Baseline characteristics of the cohort are summarized in Table 1. The median age of patients was 62 years old (IQR 56–68). Most tumors were HGSOCs with stage III or IV at diagnosis.
gBRCA1/2m status was available for 189 (79.7%) patients, while it was either still pending or not available for 48 (20.3%) patients (Figure 1). Of these 189 with available status, 27 (14.3%) gBRCA1m and 12 (6.3%) gBRCA2m were identified.
tBRCA1/2 testing was performed on the 237 cases with a median testing turn-around time of 37 days (IQR 26.0–52.0 days). Analysis was non-contributive for 41 (17.3%) samples. Reasons for non-contributive samples were mainly poor tumor cellularity and sample quality (Wilcoxon rank-sum test, p < 0.001). Heterogeneity of tumoral cellularity was observed among all samples (mean tumoral cellularity of 62%; 3–100%). There was no difference between non-contributive or contributive tumor samples regarding proportions of tumor samples from untreated versus post-neoadjuvant chemotherapy samples (χ2 test, p = 0.69). Furthermore, no significant differences were observed between samples collected from biopsies or debulking surgical samples (χ2 test, p = 0.37).
Among the 196 contributive samples, 43 (22.1%) BRCA1/2m were identified using tumor-based sequencing (Table 2).
All 39 (N = 39/39) known germline mutations were identifiable with tumor-based testing, including one large-scale BRCA1 rearrangement.
With tumor-based testing, four additional BRCA1/2 mutations were also identified, and 124 were cases that were confirmed as BRCA1/2 germline WT.
Among these 43 samples with tumor-based BRCA1/2 mutations identified, the analysis of LOH was conclusive for 39 samples (Figure 1). LOH was identified in 35 (90%) of them: 24 out of 29 (83%) and 11 out of 14 (79%) for the BRCA1 and BRCA2 mutations, respectively (Table 2).
A number of variants of unknown signification (VUS) were also identified: 6 tumoral BRCA1 VUS and 18 tumoral BRCA2 VUS (Supplementary Table S1).
TP53m status was identified using NGS for 184 samples (77.6%) (Figure 2 and Supplementary Table S2). We found that 169 of samples tested (91.8%) carried a TP53m.
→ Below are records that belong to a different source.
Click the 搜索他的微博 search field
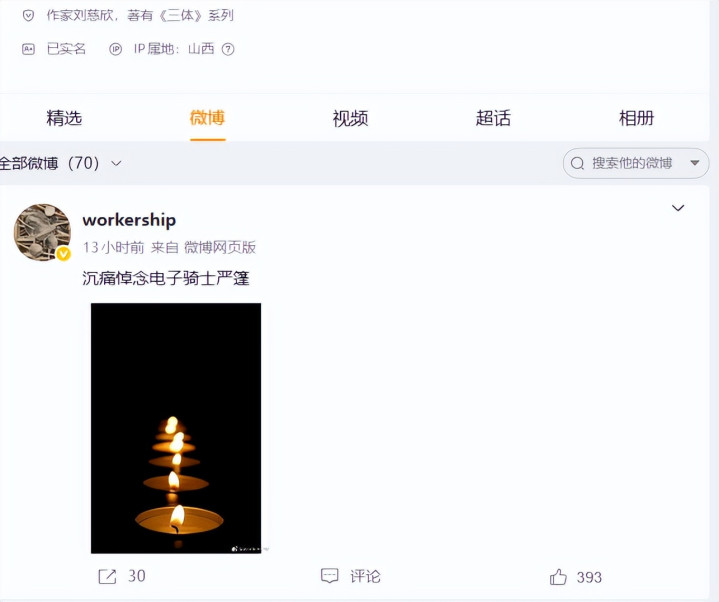 [x=636, y=163]
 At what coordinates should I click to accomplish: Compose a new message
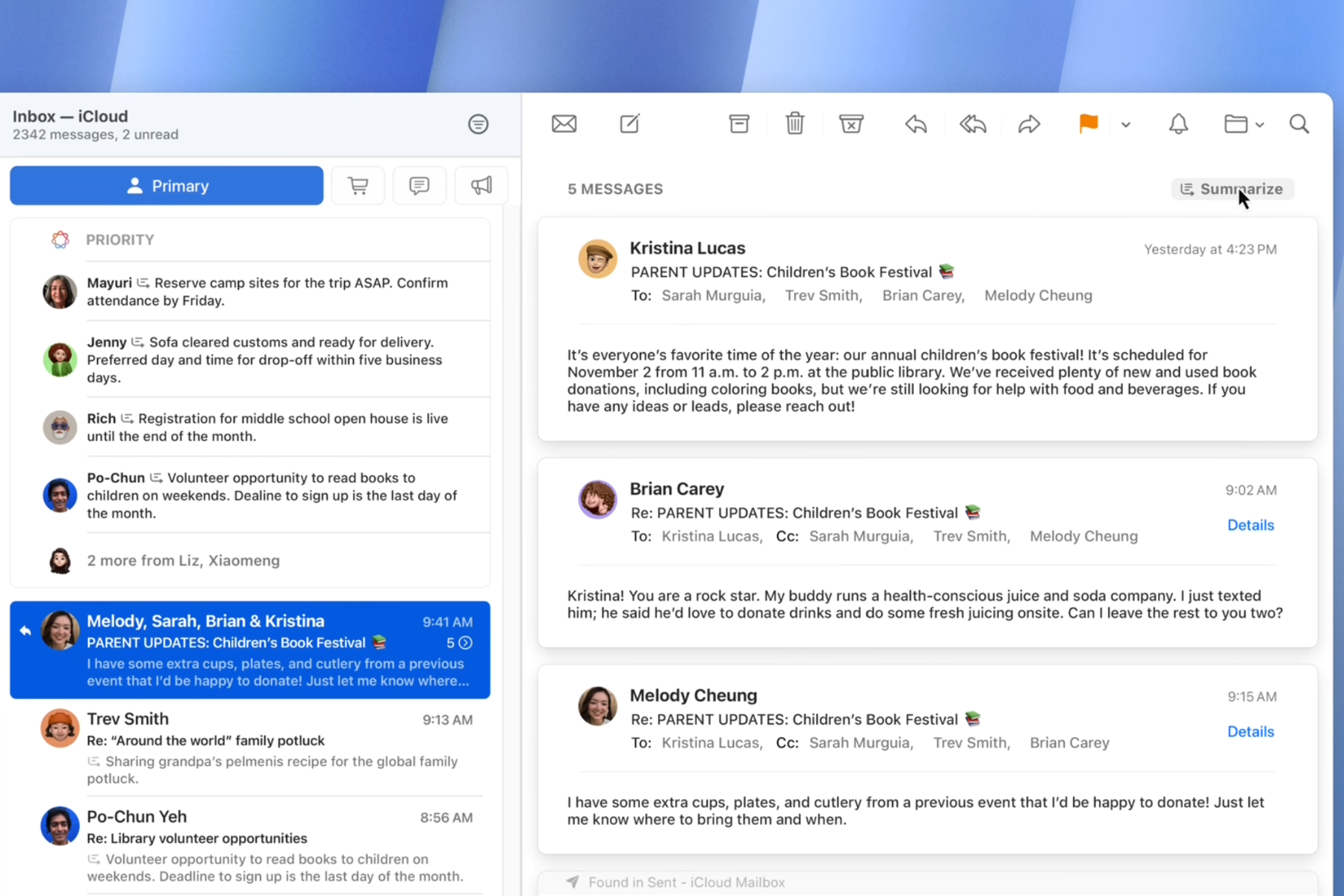629,124
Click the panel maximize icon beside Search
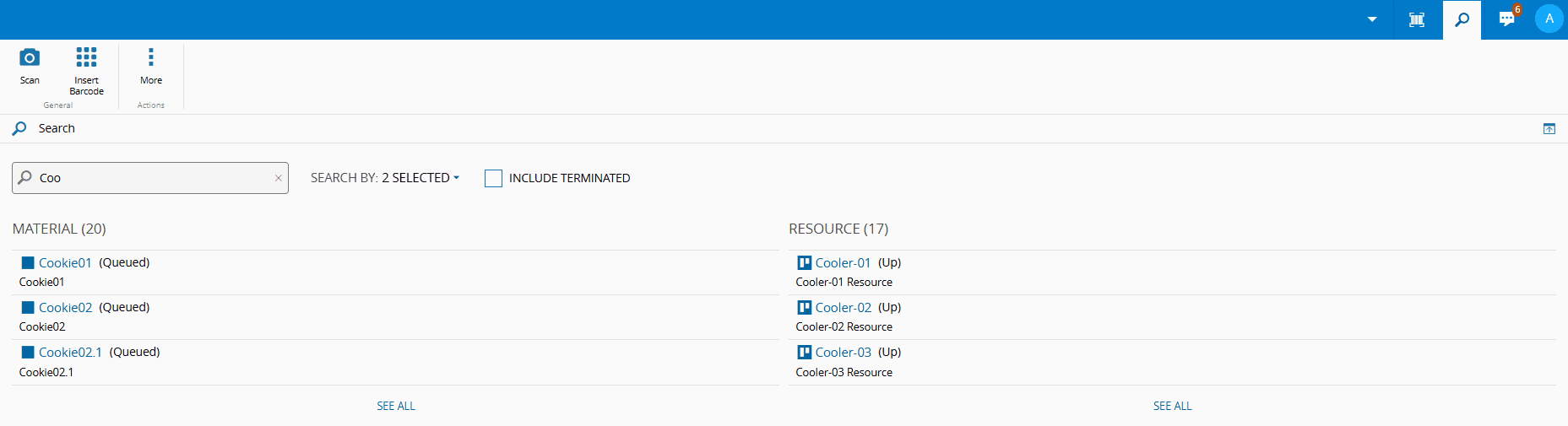1568x426 pixels. 1549,129
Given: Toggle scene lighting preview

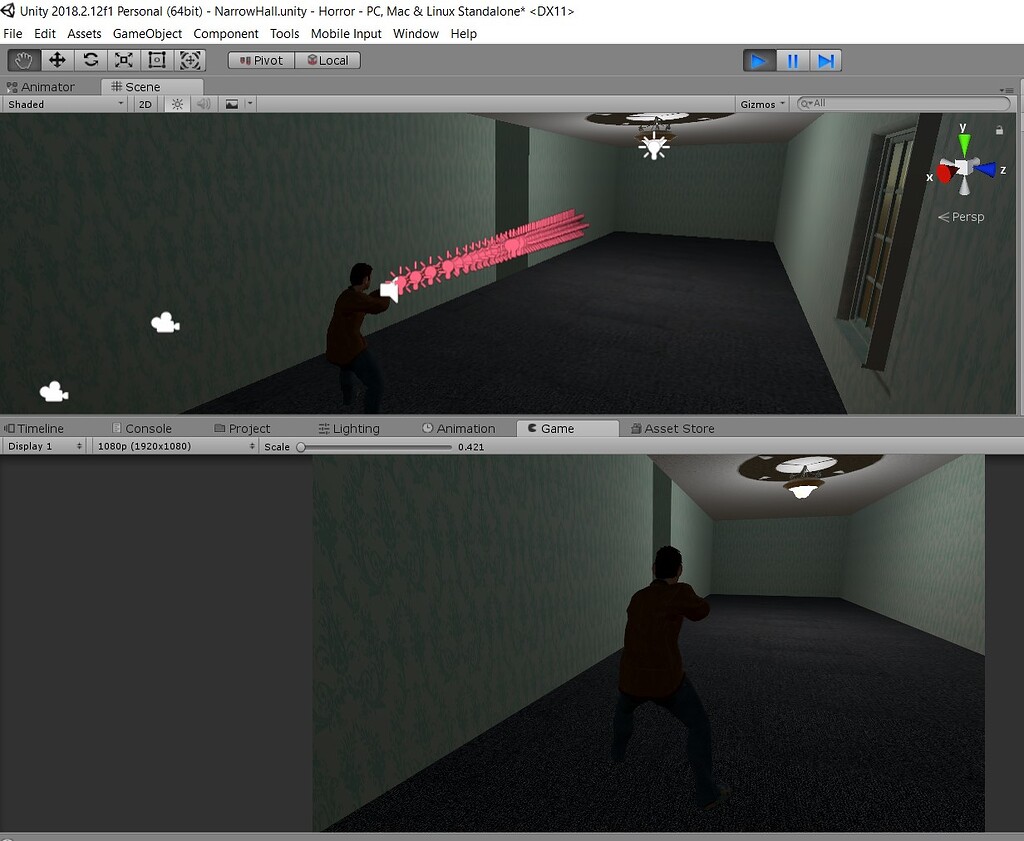Looking at the screenshot, I should pyautogui.click(x=176, y=103).
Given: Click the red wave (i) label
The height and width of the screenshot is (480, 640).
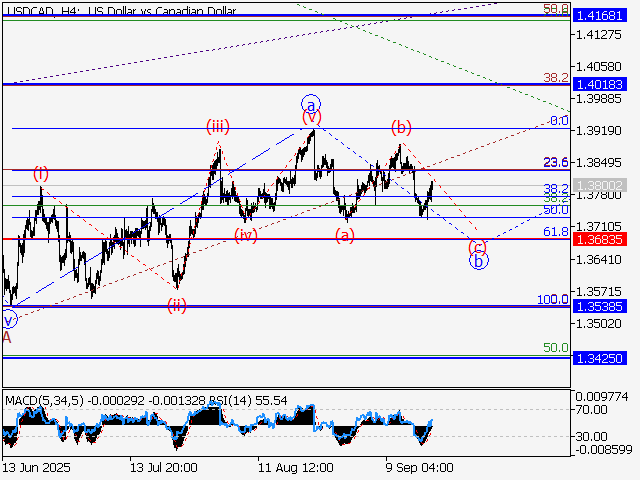Looking at the screenshot, I should point(40,174).
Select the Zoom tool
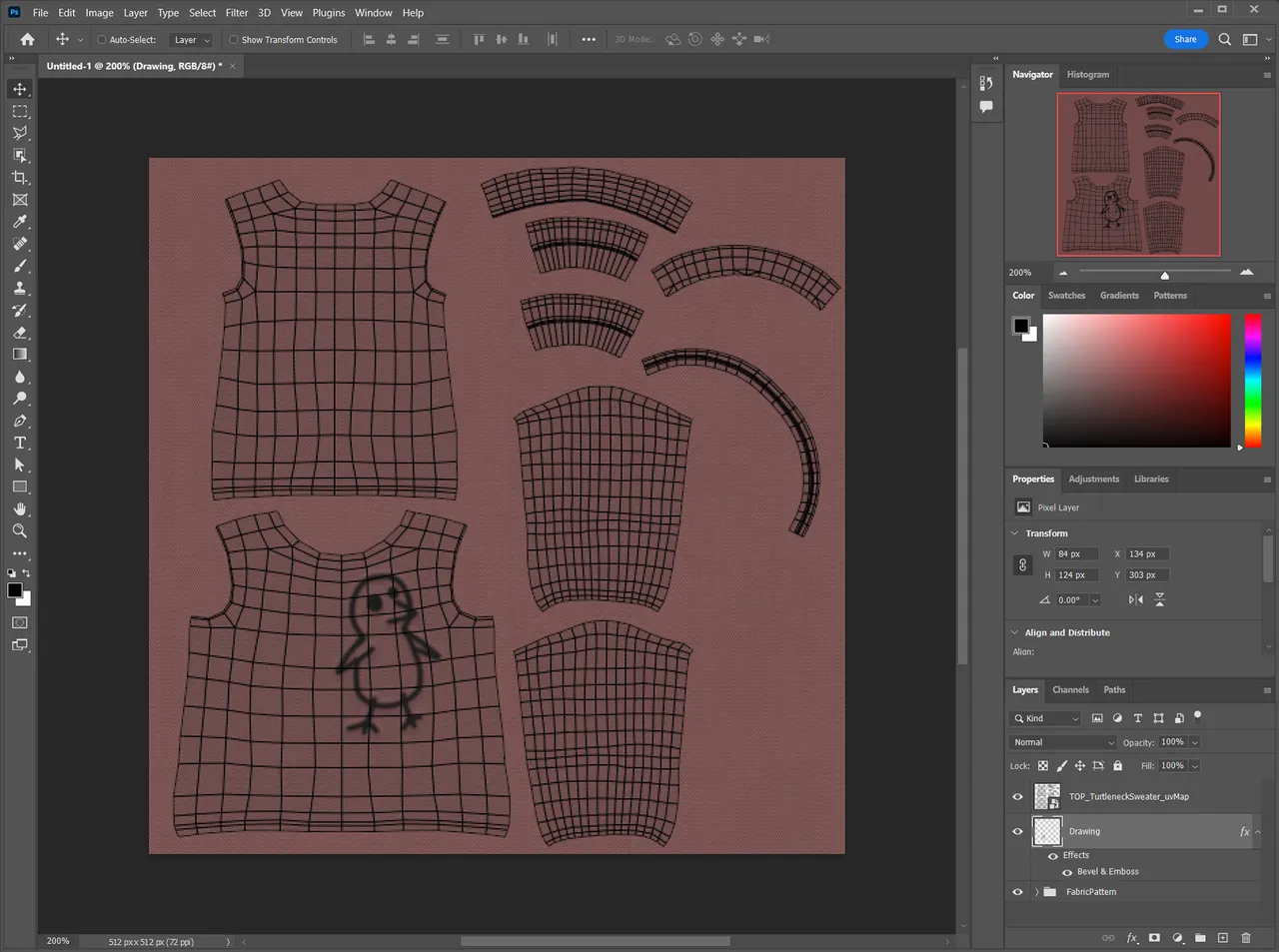 (20, 530)
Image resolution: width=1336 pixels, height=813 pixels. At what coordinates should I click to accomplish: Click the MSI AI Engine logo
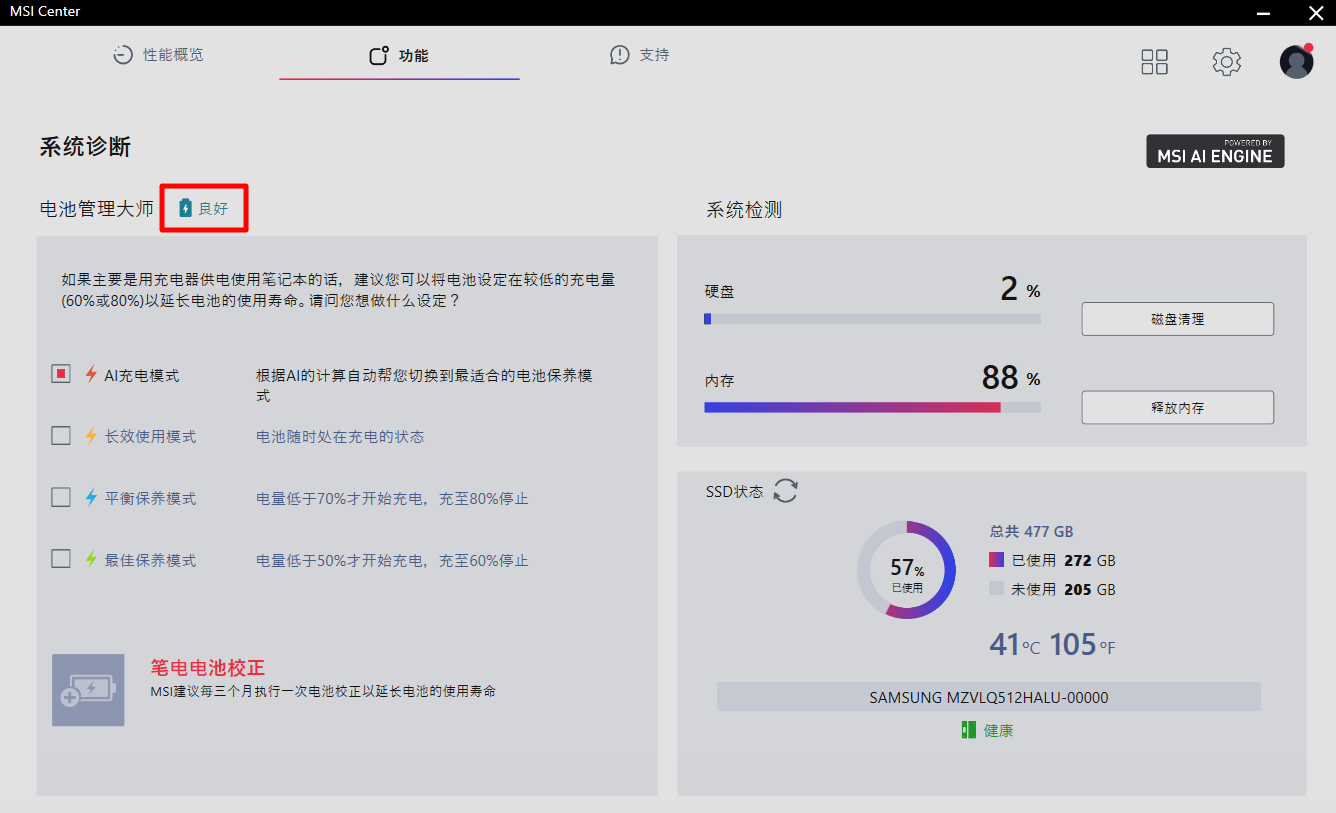click(x=1214, y=152)
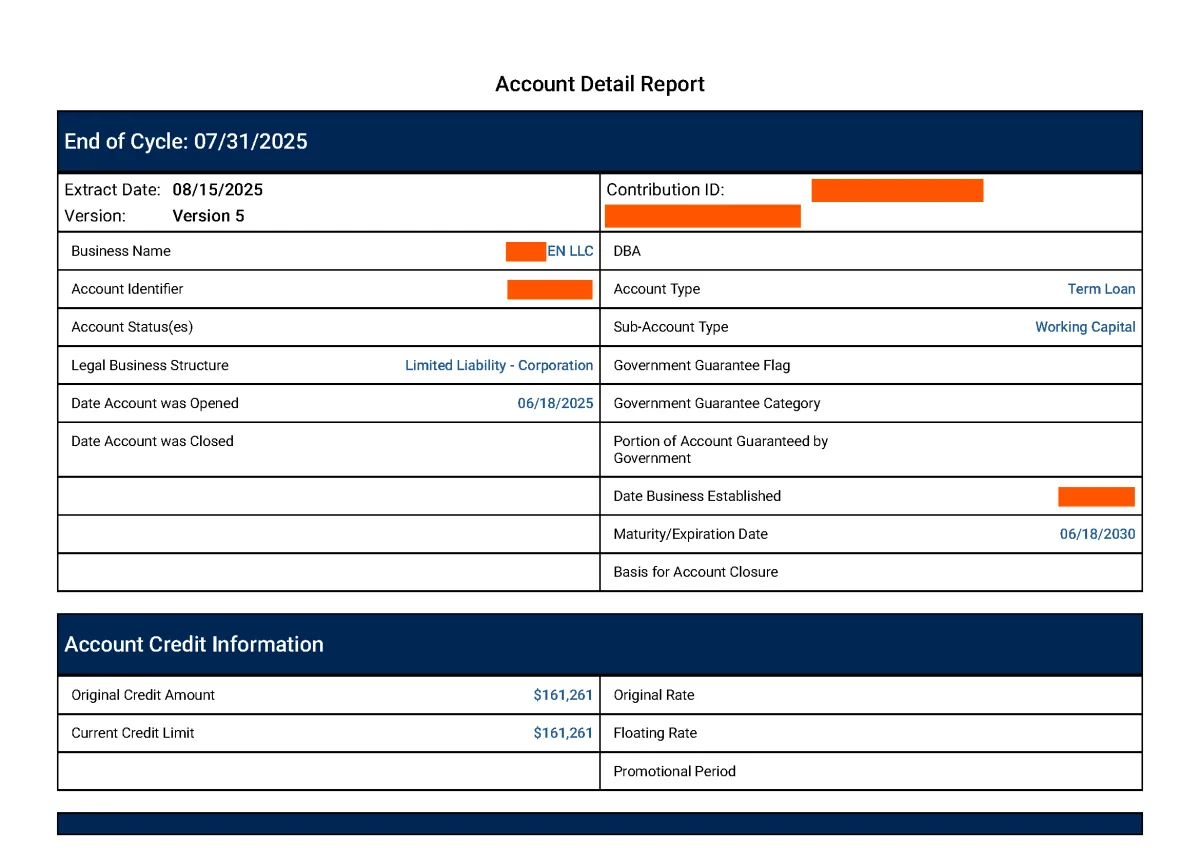Click the redacted Account Identifier value
Image resolution: width=1200 pixels, height=848 pixels.
tap(549, 290)
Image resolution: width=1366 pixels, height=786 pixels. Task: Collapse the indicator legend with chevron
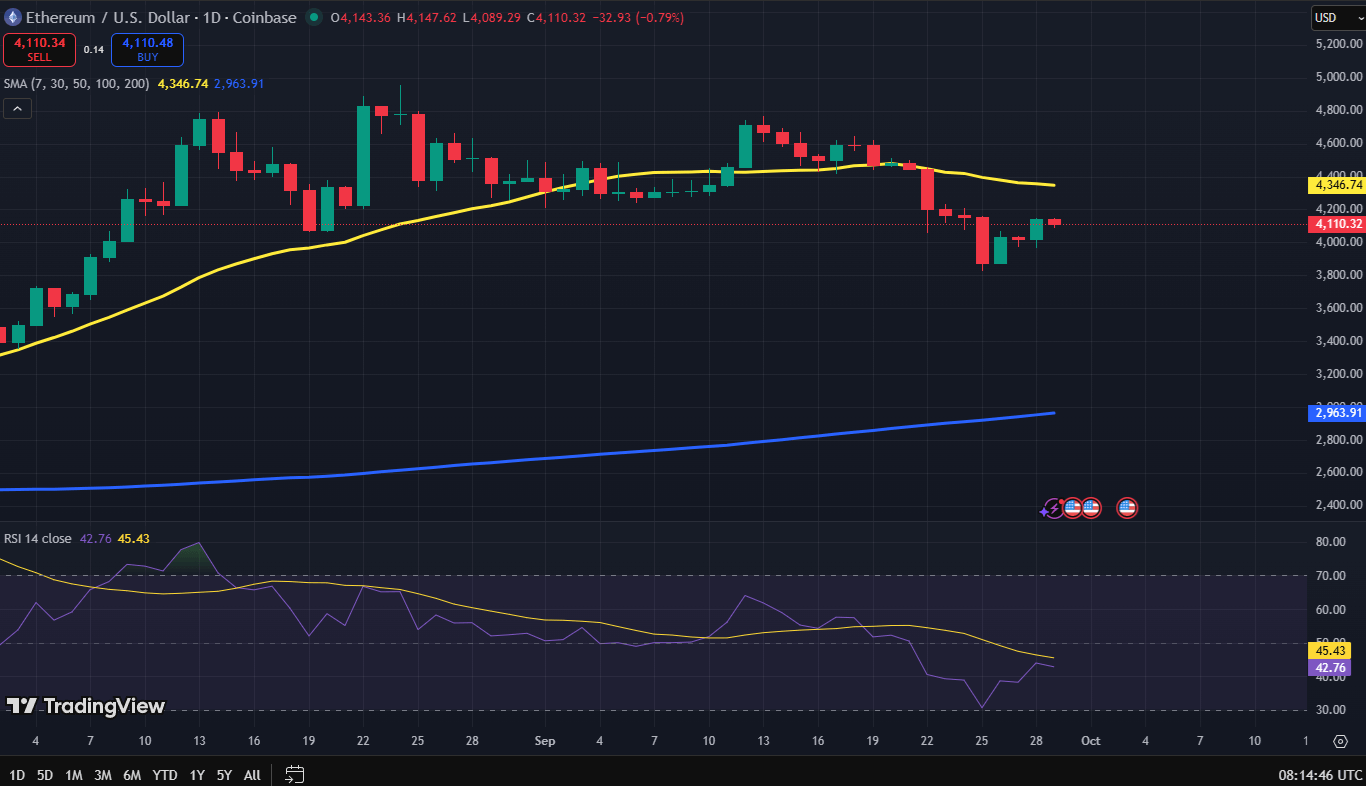pyautogui.click(x=17, y=109)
The different TP53m were 102 missense (60%), 34 frameshift (20%), 20 nonsense (12%), and 13 splicing (8%) (Table 3).
TP53m AF was a good control to confirm tumor DNA, with a median TP53 AF mutation of 0.52 (range 0.01–0.93), confirming a huge variability in tumor cellularity among samples.
Among germline BRCA mutation cases, AF ratio of BRCA1/2m:TP53 mutation was superior to 1 in 87% of cases (N = 20/23 of cases), confirming germline origin and suggesting LOH (median ratio 1.3, IQR 1.1–1.9).
The AF BRCA1/2m/TP53m ratio was lower among identified somatic BRCA1/2m tumor samples (median AF BRCA1/2m/TP53m ratio = 1.0, IQR 0.9–1.4) but always >0.7, suggesting that acquired BRCA1/2 mutation is clonal and associated with LOH.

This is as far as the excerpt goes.